* Extracted material

****************************************

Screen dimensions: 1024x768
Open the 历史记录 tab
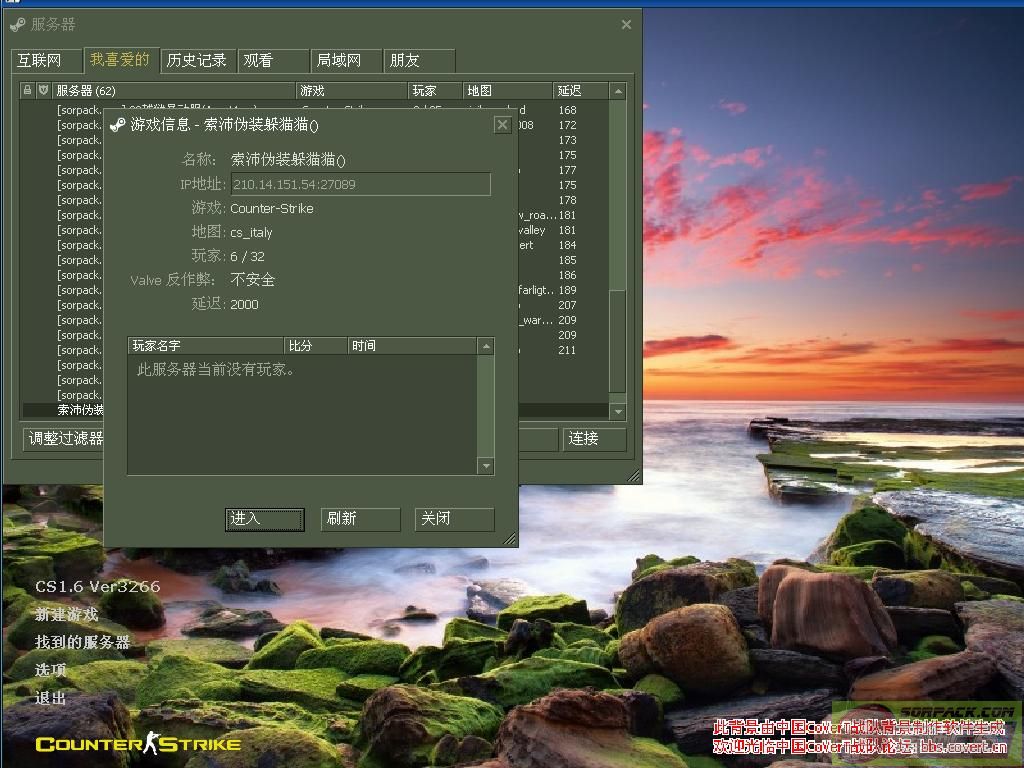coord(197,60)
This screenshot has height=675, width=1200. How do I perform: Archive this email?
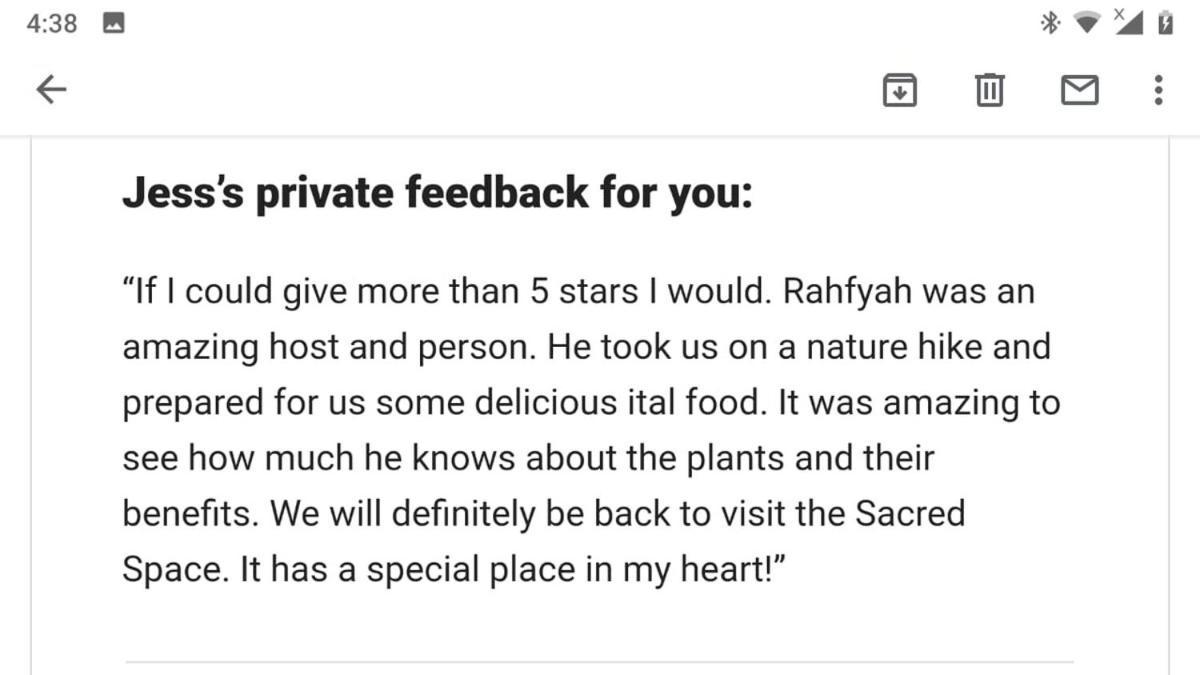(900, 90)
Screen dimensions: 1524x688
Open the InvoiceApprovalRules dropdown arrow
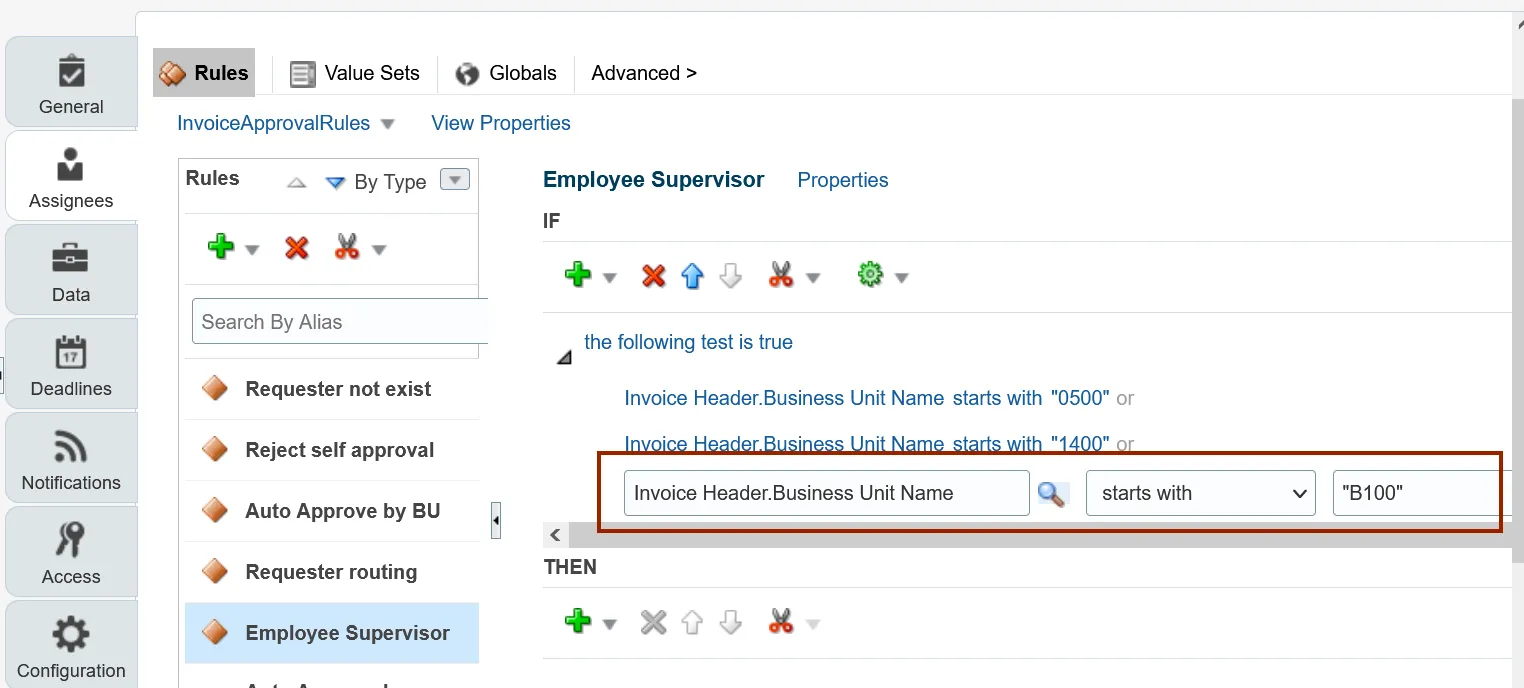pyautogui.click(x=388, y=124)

****************************************

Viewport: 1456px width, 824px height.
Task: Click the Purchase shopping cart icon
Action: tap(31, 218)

****************************************

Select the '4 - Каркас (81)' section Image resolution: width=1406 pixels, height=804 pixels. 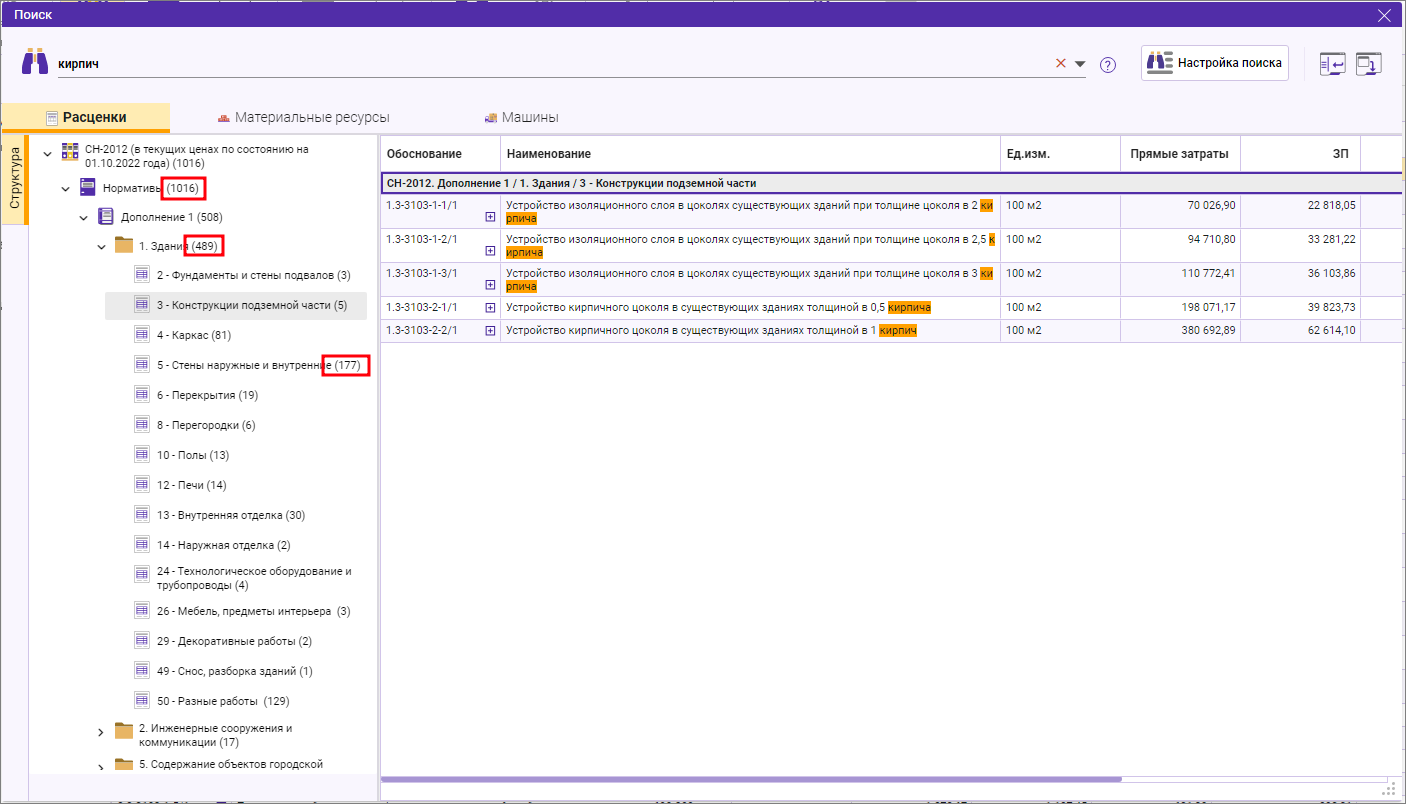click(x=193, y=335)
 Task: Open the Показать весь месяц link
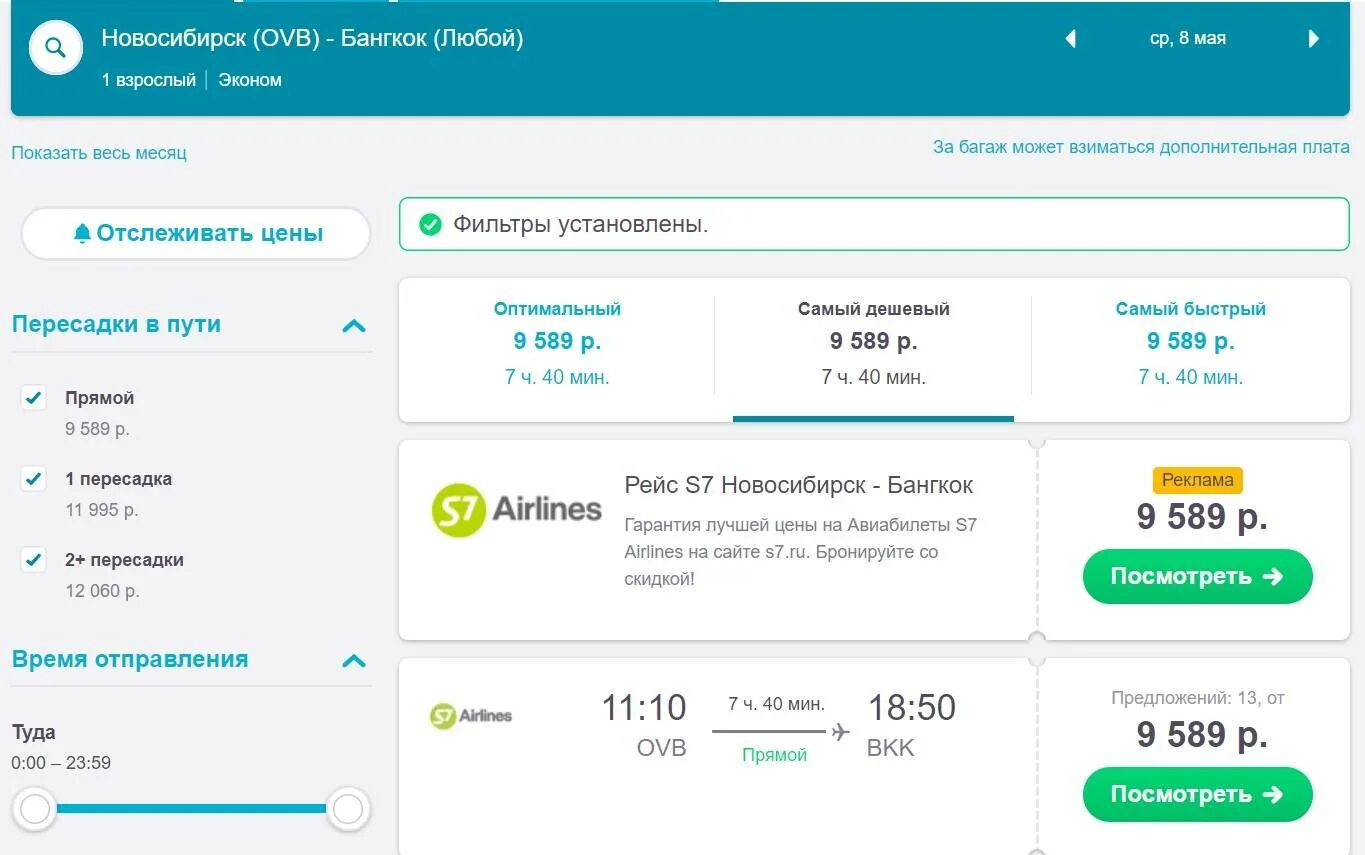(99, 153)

****************************************

* What you should do
From the records above, report the number of lines that hold the string "dimensions" and add nothing.

* The answer
2